• _Problem to solve_: Please print each record that follows precisely as it appears.

· · · · ·

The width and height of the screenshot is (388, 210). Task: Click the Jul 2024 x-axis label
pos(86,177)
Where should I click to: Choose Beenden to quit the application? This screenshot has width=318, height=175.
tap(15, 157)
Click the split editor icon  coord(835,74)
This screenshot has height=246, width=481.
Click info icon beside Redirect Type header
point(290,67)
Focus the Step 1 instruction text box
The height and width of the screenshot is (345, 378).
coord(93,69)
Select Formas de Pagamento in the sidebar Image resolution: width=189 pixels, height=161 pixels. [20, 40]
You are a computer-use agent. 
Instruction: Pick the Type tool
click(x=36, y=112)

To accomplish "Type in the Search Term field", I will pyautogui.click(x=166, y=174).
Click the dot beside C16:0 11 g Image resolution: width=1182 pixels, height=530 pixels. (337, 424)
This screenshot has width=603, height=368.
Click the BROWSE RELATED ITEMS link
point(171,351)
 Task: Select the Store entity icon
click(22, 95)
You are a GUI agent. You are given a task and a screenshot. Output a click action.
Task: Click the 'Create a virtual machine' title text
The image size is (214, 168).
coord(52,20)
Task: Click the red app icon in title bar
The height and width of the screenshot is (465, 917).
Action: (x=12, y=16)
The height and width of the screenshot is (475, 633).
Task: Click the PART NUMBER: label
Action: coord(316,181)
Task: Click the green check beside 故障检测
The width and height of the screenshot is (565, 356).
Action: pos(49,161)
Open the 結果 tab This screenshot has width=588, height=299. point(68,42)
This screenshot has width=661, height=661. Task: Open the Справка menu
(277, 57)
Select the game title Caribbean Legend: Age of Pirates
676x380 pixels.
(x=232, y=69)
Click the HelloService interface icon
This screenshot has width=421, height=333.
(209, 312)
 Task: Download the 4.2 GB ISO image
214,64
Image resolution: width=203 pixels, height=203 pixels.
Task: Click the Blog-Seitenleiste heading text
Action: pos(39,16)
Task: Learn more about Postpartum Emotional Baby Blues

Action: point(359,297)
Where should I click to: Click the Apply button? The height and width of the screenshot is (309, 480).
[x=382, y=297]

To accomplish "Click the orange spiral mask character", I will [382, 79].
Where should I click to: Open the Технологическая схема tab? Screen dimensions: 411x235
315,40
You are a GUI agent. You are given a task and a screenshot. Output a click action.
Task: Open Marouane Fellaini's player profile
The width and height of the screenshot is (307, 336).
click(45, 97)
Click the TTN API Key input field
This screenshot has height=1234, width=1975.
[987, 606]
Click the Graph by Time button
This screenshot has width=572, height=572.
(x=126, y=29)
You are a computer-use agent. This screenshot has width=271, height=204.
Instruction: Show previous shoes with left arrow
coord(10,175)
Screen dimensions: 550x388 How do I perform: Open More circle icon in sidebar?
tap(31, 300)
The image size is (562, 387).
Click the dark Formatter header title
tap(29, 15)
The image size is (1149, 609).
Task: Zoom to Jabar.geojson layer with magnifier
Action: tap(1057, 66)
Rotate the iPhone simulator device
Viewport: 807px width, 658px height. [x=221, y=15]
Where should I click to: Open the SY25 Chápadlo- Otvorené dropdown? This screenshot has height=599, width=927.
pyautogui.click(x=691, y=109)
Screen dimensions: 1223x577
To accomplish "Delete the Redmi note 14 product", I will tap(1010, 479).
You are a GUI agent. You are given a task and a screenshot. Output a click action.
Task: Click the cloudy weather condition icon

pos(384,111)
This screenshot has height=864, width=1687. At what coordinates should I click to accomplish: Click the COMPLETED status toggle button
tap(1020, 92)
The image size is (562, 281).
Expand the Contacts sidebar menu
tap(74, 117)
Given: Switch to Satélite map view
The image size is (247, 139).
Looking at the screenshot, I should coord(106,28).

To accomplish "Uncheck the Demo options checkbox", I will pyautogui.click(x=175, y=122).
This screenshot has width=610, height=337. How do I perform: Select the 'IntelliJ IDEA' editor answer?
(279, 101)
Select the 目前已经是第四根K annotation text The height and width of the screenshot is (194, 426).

· · · · ·

• _Result_:
The width and height of the screenshot is (388, 210). Task: Click the Jul 2024 x-axis label
pos(86,177)
Where should I click to: Choose Beenden to quit the application? This screenshot has width=318, height=175.
tap(15, 157)
Click the split editor icon  coord(835,74)
This screenshot has height=246, width=481.
Click info icon beside Redirect Type header
point(290,67)
Focus the Step 1 instruction text box
The height and width of the screenshot is (345, 378).
coord(93,69)
Select Formas de Pagamento in the sidebar Image resolution: width=189 pixels, height=161 pixels. [20, 40]
You are a computer-use agent. 
Instruction: Pick the Type tool
click(x=36, y=112)

To accomplish "Type in the Search Term field", I will pyautogui.click(x=166, y=174).
Click the dot beside C16:0 11 g Image resolution: width=1182 pixels, height=530 pixels. (337, 424)
This screenshot has width=603, height=368.
Click the BROWSE RELATED ITEMS link
point(171,351)
 Task: Select the Store entity icon
click(22, 95)
You are a GUI agent. You are given a task and a screenshot. Output a click action.
Task: Click the 'Create a virtual machine' title text
The image size is (214, 168).
coord(52,20)
Task: Click the red app icon in title bar
The height and width of the screenshot is (465, 917).
Action: (x=12, y=16)
The height and width of the screenshot is (475, 633).
Task: Click the PART NUMBER: label
Action: coord(316,181)
Task: Click the green check beside 故障检测
The width and height of the screenshot is (565, 356).
Action: pos(49,161)
Open the 結果 tab This screenshot has width=588, height=299. point(68,42)
This screenshot has width=661, height=661. Task: Open the Справка menu
(277, 57)
Select the game title Caribbean Legend: Age of Pirates
676x380 pixels.
(x=232, y=69)
Click the HelloService interface icon
This screenshot has width=421, height=333.
(209, 312)
 Task: Download the 4.2 GB ISO image
214,64
Image resolution: width=203 pixels, height=203 pixels.
Task: Click the Blog-Seitenleiste heading text
Action: pos(39,16)
Task: Learn more about Postpartum Emotional Baby Blues

Action: point(359,297)
Where should I click to: Click the Apply button? The height and width of the screenshot is (309, 480).
[x=382, y=297]

To accomplish "Click the orange spiral mask character", I will [382, 79].
Where should I click to: Open the Технологическая схема tab? Screen dimensions: 411x235
315,40
You are a GUI agent. You are given a task and a screenshot. Output a click action.
Task: Open Marouane Fellaini's player profile
The width and height of the screenshot is (307, 336).
click(45, 97)
Click the TTN API Key input field
This screenshot has height=1234, width=1975.
[987, 606]
Click the Graph by Time button
This screenshot has width=572, height=572.
(x=126, y=29)
You are a computer-use agent. This screenshot has width=271, height=204.
Instruction: Show previous shoes with left arrow
coord(10,175)
Screen dimensions: 550x388 How do I perform: Open More circle icon in sidebar?
tap(31, 300)
The image size is (562, 387).
Click the dark Formatter header title
tap(29, 15)
The image size is (1149, 609).
Task: Zoom to Jabar.geojson layer with magnifier
Action: tap(1057, 66)
Rotate the iPhone simulator device
Viewport: 807px width, 658px height. [x=221, y=15]
Where should I click to: Open the SY25 Chápadlo- Otvorené dropdown? This screenshot has height=599, width=927.
pyautogui.click(x=691, y=109)
Screen dimensions: 1223x577
To accomplish "Delete the Redmi note 14 product", I will tap(1010, 479).
You are a GUI agent. You are given a task and a screenshot. Output a click action.
Task: Click the cloudy weather condition icon

pos(384,111)
This screenshot has height=864, width=1687. At what coordinates should I click to accomplish: Click the COMPLETED status toggle button
tap(1020, 92)
The image size is (562, 281).
Expand the Contacts sidebar menu
tap(74, 117)
Given: Switch to Satélite map view
The image size is (247, 139).
Looking at the screenshot, I should coord(106,28).

To accomplish "Uncheck the Demo options checkbox", I will pyautogui.click(x=175, y=122).
This screenshot has width=610, height=337. How do I perform: Select the 'IntelliJ IDEA' editor answer?
(279, 101)
Select the 目前已经是第四根K annotation text The height and width of the screenshot is (194, 426).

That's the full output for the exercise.